A fala expõe uma crítica direta ao modelo atual adotado pelo estado, que limita o acesso a formulações mais completas da planta — especialmente relevantes em tratamentos de dor crônica, epilepsia e outras condições complexas.
Lei garante, mas acesso ainda é limitado
Caio França também relembrou que a legislação paulista foi um marco ao garantir a distribuição de produtos à base de cannabis pelo SUS, algo ainda raro no país. Apesar disso, ele reconhece que a implementação enfrenta entraves importantes.
“A gente conseguiu em 2022 ter uma lei sancionada que garante os produtos à base de cannabis pelo SUS paulista. Hoje tem família já acessando esses produtos, ainda temos desafios porque a regulamentação dessa lei ficou muito restritiva. A nossa luta hoje é dentro do grupo de trabalho para ampliar as patologias contempladas.”
Na prática, isso significa que, embora o direito exista no papel, o número de pacientes beneficiados ainda é limitado — tanto pelas restrições clínicas quanto pela ausência de formulações com THC.

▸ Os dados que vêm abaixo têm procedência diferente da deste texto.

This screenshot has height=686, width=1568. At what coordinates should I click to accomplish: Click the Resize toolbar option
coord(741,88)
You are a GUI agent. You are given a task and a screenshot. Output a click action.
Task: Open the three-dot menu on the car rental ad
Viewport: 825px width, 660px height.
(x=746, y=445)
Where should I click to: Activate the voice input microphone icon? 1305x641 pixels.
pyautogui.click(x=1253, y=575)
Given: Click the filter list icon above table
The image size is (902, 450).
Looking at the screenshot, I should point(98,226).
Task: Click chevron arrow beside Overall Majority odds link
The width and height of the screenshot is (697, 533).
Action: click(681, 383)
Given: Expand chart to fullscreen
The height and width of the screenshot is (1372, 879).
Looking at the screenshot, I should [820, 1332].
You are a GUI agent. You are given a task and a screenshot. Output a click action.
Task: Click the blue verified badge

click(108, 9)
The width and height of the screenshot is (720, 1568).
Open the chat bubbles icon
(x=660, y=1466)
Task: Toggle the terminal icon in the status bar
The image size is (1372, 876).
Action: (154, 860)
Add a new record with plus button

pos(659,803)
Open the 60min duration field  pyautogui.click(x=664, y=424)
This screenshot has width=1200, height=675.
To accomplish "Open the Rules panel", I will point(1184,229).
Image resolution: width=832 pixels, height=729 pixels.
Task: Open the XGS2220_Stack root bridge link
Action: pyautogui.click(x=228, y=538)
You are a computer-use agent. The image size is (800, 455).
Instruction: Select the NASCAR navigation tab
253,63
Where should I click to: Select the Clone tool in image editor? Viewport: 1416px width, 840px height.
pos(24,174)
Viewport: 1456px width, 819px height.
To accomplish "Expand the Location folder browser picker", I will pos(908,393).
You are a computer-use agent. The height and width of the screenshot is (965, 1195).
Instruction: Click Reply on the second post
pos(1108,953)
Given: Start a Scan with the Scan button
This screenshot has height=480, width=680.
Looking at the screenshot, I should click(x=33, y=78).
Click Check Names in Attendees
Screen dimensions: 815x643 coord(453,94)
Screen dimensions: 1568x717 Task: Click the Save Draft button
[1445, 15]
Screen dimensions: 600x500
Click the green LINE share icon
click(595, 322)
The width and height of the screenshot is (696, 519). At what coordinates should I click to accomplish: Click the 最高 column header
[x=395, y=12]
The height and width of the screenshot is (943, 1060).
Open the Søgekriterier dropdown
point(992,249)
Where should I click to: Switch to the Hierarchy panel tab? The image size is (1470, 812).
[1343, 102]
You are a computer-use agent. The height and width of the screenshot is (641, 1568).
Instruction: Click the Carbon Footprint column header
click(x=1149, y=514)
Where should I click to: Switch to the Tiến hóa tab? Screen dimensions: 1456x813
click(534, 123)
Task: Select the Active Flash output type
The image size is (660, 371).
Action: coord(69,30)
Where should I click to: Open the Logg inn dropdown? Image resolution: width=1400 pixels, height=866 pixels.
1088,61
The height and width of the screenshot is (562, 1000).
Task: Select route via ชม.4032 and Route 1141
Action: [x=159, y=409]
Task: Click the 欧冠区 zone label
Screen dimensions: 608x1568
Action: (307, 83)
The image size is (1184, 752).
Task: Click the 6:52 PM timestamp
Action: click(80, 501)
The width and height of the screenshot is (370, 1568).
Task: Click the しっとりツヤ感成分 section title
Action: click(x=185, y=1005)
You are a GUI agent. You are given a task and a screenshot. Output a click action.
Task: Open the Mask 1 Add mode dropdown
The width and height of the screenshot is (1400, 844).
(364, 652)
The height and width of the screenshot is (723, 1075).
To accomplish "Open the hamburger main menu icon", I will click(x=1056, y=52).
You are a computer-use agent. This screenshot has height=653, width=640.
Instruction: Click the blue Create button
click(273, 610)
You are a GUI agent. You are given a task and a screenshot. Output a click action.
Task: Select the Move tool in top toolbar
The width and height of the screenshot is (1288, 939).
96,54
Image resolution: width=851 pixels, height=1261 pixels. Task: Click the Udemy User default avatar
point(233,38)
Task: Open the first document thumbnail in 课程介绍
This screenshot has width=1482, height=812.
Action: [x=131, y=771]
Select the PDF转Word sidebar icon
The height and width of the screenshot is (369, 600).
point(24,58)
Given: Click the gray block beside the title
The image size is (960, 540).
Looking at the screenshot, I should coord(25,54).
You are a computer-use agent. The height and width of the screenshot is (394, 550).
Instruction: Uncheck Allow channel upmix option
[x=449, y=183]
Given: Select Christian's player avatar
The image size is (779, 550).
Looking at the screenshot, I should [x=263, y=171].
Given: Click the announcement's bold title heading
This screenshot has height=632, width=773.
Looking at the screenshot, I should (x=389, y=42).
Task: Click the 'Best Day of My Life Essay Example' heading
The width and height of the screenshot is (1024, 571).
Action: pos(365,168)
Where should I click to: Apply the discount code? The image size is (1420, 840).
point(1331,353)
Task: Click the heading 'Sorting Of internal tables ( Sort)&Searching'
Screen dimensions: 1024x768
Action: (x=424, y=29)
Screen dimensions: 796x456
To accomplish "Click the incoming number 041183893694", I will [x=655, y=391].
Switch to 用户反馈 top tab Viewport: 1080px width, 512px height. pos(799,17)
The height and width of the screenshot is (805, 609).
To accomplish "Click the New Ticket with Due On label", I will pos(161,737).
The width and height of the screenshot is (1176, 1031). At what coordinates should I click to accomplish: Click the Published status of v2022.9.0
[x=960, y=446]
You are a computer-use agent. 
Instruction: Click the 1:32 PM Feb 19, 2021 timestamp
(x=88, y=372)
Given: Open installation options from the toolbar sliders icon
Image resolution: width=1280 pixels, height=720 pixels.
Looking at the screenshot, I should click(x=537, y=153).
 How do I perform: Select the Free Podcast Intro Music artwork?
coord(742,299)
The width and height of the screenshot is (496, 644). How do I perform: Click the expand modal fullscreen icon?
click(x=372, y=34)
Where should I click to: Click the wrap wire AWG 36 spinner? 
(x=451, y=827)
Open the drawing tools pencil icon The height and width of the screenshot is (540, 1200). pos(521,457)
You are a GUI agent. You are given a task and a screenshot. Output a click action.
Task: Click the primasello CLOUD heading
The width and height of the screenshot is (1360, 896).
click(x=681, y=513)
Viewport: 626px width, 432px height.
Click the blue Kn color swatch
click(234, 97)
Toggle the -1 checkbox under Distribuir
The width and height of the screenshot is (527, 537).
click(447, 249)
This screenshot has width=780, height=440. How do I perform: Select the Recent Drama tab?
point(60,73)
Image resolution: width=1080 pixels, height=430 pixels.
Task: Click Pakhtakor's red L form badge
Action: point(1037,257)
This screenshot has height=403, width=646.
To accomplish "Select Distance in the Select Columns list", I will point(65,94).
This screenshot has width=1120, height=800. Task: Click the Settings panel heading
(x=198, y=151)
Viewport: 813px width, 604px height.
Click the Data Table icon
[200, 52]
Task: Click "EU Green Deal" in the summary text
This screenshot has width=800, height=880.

Debate técnico vira disputa regulatória
A crítica do deputado joga luz sobre um ponto sensível do avanço da cannabis medicinal no Brasil: a diferença entre legislação e regulamentação.
Enquanto o Legislativo abre caminho para o acesso, órgãos técnicos e reguladores acabam definindo — muitas vezes de forma conservadora — o que realmente chega ao paciente.
No caso de São Paulo, especialistas apontam que a ausência do THC em protocolos públicos pode comprometer a eficácia terapêutica em diversos tratamentos, especialmente aqueles que demandam o chamado “efeito entourage”, a interação entre os compostos da planta.
Próximos passos
A discussão agora avança dentro de grupos de trabalho ligados ao governo estadual, com pressão de parlamentares, médicos e associações de pacientes para rever as diretrizes atuais.
O objetivo é claro: alinhar a regulamentação ao espírito da lei e ampliar o acesso a tratamentos mais completos e eficazes.
O debate, que ganhou força no Congresso Brasileiro da Cannabis Medicinal 2026, deve seguir como um dos principais pontos de tensão na política pública de cannabis no Brasil nos próximos meses.